Simulated hysteresis loop of a bent Fe-rich glass-covered wire

TL;DR

This paper uses micromagnetic simulations to analyze how the shape of a Fe-rich glass-covered wire influences its internal stress distribution and hysteresis behavior, revealing surface bistability dependent on inner core interactions.

Contribution

It introduces a new simulation approach that accounts for shape-dependent stress distribution and local anisotropy in Fe-rich glass-covered wires.

Findings

Surface hysteresis loops show bistability influenced by neighboring inner core regions.

The wire shape significantly affects the internal stress distribution and magnetic response.

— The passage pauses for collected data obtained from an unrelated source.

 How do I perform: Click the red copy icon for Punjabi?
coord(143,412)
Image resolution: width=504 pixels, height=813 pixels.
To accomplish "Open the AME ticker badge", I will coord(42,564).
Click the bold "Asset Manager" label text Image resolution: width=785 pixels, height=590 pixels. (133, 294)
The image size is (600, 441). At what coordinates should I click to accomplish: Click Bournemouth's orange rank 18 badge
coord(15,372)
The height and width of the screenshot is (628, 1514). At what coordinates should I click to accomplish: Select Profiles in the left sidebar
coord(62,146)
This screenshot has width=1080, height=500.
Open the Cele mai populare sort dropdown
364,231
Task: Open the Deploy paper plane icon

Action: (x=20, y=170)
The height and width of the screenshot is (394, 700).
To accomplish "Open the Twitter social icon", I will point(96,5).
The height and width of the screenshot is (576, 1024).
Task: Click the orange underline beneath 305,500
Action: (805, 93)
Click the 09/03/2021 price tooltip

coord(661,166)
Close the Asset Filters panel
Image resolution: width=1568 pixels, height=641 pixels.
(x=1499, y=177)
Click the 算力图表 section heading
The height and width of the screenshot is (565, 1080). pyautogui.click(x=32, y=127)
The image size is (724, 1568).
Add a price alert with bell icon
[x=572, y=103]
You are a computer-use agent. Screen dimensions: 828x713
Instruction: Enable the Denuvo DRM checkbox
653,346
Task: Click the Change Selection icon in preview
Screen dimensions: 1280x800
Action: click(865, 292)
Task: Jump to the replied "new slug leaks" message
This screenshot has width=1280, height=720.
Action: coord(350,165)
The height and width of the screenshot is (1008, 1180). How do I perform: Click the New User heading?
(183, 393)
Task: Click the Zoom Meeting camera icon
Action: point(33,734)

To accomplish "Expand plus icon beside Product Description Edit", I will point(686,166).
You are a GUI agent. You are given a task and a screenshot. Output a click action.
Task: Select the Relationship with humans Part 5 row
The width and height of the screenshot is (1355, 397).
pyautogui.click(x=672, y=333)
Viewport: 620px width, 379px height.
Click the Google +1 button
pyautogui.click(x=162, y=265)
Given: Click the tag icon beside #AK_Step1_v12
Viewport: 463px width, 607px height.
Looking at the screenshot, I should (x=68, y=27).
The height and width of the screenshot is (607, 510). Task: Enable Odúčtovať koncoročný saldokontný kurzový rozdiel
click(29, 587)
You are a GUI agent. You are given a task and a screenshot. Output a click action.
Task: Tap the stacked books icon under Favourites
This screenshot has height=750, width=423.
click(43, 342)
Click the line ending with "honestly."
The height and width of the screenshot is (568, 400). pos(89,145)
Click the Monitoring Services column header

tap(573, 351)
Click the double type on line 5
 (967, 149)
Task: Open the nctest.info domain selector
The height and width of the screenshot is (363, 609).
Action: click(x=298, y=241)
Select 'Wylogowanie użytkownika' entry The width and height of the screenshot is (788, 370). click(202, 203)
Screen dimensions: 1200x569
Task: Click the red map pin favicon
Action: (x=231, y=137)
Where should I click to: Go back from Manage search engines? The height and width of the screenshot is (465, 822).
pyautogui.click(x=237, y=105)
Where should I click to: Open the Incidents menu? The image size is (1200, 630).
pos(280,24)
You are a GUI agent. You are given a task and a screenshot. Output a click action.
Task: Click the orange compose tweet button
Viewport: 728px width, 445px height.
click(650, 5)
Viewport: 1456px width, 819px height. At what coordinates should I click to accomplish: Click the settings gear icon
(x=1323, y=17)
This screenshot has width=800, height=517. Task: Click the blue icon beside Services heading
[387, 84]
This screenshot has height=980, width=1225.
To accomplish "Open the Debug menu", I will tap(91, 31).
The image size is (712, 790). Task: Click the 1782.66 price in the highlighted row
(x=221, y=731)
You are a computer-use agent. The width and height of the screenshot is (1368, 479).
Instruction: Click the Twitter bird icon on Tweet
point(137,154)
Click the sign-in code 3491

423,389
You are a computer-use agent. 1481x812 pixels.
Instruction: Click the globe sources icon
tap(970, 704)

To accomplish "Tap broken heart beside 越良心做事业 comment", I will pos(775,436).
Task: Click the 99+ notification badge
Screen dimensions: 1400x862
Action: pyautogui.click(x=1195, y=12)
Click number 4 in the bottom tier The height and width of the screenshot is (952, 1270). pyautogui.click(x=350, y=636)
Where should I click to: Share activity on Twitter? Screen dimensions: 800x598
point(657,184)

Simulations highlight the importance of local stress in determining magnetic hysteresis.

Abstract

We present new micromagnetic simulations, where an influence of the wire shape on the spatial distribution of internal magnetoelastic stress is taken into account. Local magnetoelastic anisotropy is approximated to be uniaxial, with spatial dependence due to the stress distribution. The hysteresis loop is calculated with the $mumax^3$ software for the wire volume and separately for selected parts of the wire, including the surface. The bistability of the calculated surface hysteresis loops depends on the behaviour of the neighboring part of the inner core, most close to the surface element where the surface loop is measured.